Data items

<<<<

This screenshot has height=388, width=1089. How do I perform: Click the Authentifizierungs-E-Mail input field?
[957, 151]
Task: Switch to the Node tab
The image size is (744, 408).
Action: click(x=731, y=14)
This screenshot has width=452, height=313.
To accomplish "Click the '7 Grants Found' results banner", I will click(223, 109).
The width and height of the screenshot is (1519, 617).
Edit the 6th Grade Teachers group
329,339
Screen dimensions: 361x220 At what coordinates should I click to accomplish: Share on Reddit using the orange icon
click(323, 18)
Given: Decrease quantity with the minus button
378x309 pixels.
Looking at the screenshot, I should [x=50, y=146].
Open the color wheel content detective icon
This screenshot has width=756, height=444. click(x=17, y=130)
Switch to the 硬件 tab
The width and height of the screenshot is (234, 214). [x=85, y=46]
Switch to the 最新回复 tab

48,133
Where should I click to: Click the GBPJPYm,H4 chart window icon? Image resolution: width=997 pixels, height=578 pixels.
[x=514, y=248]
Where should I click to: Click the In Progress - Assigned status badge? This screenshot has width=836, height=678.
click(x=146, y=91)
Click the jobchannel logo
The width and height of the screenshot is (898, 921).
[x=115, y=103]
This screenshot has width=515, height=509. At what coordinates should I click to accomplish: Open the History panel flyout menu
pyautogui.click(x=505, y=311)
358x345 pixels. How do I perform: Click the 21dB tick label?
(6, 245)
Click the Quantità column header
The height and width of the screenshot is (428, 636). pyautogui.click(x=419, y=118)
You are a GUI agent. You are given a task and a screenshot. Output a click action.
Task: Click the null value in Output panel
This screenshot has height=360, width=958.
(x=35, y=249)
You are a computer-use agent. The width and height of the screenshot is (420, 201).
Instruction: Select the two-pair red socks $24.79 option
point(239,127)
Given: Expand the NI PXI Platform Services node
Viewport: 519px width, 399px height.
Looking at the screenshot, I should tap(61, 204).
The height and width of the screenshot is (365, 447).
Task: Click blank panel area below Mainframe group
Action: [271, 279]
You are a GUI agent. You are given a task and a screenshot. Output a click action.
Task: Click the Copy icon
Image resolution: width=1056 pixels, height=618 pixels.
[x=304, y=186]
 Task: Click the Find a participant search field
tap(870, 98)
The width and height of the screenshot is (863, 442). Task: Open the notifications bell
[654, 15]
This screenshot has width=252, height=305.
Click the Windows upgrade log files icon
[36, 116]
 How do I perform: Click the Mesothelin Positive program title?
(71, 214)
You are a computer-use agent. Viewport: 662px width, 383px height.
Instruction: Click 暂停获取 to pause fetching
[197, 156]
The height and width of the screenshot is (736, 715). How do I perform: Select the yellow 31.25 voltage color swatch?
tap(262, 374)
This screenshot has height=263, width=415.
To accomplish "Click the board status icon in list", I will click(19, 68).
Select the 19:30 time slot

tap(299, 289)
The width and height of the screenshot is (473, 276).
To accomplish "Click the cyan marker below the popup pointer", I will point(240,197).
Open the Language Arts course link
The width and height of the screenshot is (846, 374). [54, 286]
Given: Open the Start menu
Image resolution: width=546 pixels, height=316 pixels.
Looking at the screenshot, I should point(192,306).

>>>>

### ASSIGNED TASK
Where the data above reaches the line holding "This screenshot has height=360, width=958.", begin printing, and stop after the line holding "This screenshot has height=263, width=415.". Each line must be reproduced exactly, with nothing else added.

### COMPLETED TASK
This screenshot has height=360, width=958.
(x=35, y=249)
You are a computer-use agent. The width and height of the screenshot is (420, 201).
Instruction: Select the two-pair red socks $24.79 option
point(239,127)
Given: Expand the NI PXI Platform Services node
Viewport: 519px width, 399px height.
Looking at the screenshot, I should tap(61, 204).
The height and width of the screenshot is (365, 447).
Task: Click blank panel area below Mainframe group
Action: [271, 279]
You are a GUI agent. You are given a task and a screenshot. Output a click action.
Task: Click the Copy icon
Image resolution: width=1056 pixels, height=618 pixels.
[x=304, y=186]
 Task: Click the Find a participant search field
tap(870, 98)
The width and height of the screenshot is (863, 442). Task: Open the notifications bell
[654, 15]
This screenshot has width=252, height=305.
Click the Windows upgrade log files icon
[36, 116]
 How do I perform: Click the Mesothelin Positive program title?
(71, 214)
You are a computer-use agent. Viewport: 662px width, 383px height.
Instruction: Click 暂停获取 to pause fetching
[197, 156]
The height and width of the screenshot is (736, 715). How do I perform: Select the yellow 31.25 voltage color swatch?
tap(262, 374)
This screenshot has height=263, width=415.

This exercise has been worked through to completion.